# WHAT YOU HAVE TO DO:
When a line in the records includes the string "click", it goes into the tally; report that tally alone.

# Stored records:
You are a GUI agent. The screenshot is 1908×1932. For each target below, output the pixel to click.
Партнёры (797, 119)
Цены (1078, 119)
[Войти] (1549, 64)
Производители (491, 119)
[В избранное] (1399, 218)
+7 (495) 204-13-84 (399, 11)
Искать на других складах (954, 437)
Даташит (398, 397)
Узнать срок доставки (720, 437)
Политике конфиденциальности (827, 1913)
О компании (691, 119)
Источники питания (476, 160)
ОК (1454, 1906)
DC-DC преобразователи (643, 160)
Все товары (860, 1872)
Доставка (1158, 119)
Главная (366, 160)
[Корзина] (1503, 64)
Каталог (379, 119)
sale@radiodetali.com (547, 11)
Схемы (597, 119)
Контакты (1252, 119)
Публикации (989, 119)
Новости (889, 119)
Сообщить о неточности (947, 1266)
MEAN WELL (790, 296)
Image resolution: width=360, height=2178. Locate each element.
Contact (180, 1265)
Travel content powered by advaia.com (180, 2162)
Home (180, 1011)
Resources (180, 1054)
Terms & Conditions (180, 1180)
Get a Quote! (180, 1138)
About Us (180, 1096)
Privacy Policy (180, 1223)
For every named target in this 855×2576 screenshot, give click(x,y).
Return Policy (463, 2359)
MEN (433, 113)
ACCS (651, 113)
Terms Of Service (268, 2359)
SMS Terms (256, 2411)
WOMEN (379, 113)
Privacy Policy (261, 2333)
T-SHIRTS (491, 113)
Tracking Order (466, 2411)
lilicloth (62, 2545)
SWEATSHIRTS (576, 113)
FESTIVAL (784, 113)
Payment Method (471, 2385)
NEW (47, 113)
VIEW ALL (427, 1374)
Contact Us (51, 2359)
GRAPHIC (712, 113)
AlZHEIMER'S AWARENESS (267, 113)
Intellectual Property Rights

# FINISHED TASK:
2